Garbage collectionEstimated reading time: 4 minutes
This topic applies to Docker Enterprise.
The Docker Enterprise platform business, including products, customers, and employees, has been acquired by Mirantis, inc., effective 13-November-2019. For more information on the acquisition and how it may affect you and your business, refer to the Docker Enterprise Customer FAQ.
You can configure the Docker Trusted Registry (DTR) to automatically delete unused image layers, thus saving you disk space. This process is also known as garbage collection.
How DTR deletes unused layers
First you configure DTR to run a garbage collection job on a fixed schedule. At the scheduled time, DTR:
- Identifies and marks unused image layers.
- Deletes the marked image layers.
As of v2.6, DTR uses online garbage collection. This allows DTR to run garbage collection without setting DTR to read-only/offline mode. In previous versions, garbage collection would set DTR to read-only/offline mode so DTR would reject pushes. Online garbage collection was an experimental feature in v2.5.
Schedule garbage collection
In your browser, navigate to
https://<dtr-url> and log in with your credentials. Select System on the left navigation pane, and then click
the Garbage collection tab to schedule garbage collection.
Select for how long the garbage collection job should run:
- Until done: Run the job until all unused image layers are deleted.
- For x minutes: Only run the garbage collection job for a maximum of x minutes at a time.
- Never: Never delete unused image layers.
If you select Until done or For x minutes, you can specify a recurring schedule in UTC (Coordinated Universal Time) with the following options:
- Custom cron schedule - (Hour, Day of Month, Month, Weekday)
- Daily at midnight UTC
- Every Saturday at 1am UTC
- Every Sunday at 1am UTC
- Do not repeat
Once everything is configured you can choose to Save & Start to run the garbage collection job immediately, or just Save to run the job on the next scheduled interval.
Review the garbage collection job log
In v2.5, you were notified with a banner under main navigation that no one can push images while a garbage collection job is running. With v2.6, this is no longer the case since garbage collection now happens while DTR is online and writable.
If you clicked Save & Start previously, verify that the garbage collection routine started by navigating to Job Logs.
Under the hood
Each image stored in DTR is made up of multiple files:
- A list of image layers that are unioned which represents the image filesystem
- A configuration file that contains the architecture of the image and other metadata
- A manifest file containing the list of all layers and configuration file for an image
All these files are tracked in DTR’s metadata store in RethinkDB. These files are tracked in a content-addressable way such that a file corresponds to a cryptographic hash of the file’s content. This means that if two image tags hold exactly the same content, DTR only stores the image content once while making hash collisions nearly impossible, even if the tag name is different.
As an example, if
wordpress:latest have the same content,
the content will only be stored once. If you delete one of these tags, the other won’t
This means that when you delete an image tag, DTR cannot delete the underlying files of that image tag since other tags may also use the same files.
To facilitate online garbage collection, DTR makes a couple of changes to how it uses the storage backend:
Layer links – the references within repository directories to their associated blobs – are no longer in the storage backend. That is because DTR stores these references in RethinkDB instead to enumerate through them during the marking phase of garbage collection.

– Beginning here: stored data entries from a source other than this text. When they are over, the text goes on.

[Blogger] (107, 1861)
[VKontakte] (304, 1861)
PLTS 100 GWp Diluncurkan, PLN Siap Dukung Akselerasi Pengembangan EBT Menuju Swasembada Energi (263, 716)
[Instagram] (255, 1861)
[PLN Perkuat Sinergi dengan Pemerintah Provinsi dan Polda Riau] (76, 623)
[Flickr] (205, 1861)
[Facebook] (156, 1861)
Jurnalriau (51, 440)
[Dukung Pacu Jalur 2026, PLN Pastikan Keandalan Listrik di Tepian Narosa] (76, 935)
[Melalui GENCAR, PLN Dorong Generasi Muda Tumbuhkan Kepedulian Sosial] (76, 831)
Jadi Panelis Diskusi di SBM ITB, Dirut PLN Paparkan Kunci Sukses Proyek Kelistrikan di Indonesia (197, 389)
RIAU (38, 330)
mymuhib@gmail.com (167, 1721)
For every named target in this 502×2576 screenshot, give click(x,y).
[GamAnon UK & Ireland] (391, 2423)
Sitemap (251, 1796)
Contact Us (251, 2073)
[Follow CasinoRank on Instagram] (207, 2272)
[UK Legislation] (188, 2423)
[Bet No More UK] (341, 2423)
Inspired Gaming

Any layers created after an upgrade to 2.6 are no longer content-addressed in the storage backend. Many cloud provider backends do not give the sequential consistency guarantees required to deal with the simultaneous deleting and re-pushing of a layer in a predictable manner. To account for this, DTR assigns each newly pushed layer a unique ID and performs the translation from content hash to ID in RethinkDB.
To delete unused files, DTR does the following:
- Establish a cutoff time
- Mark each referenced manifest file with a timestamp. When manifest files are pushed to DTR, they are also marked with a timestamp
- Sweep each manifest file that does not have a timestamp after the cutoff time
- If a file is never referenced – which means no image tag uses it – delete the file
- Repeat the process for blob links and blob descriptors.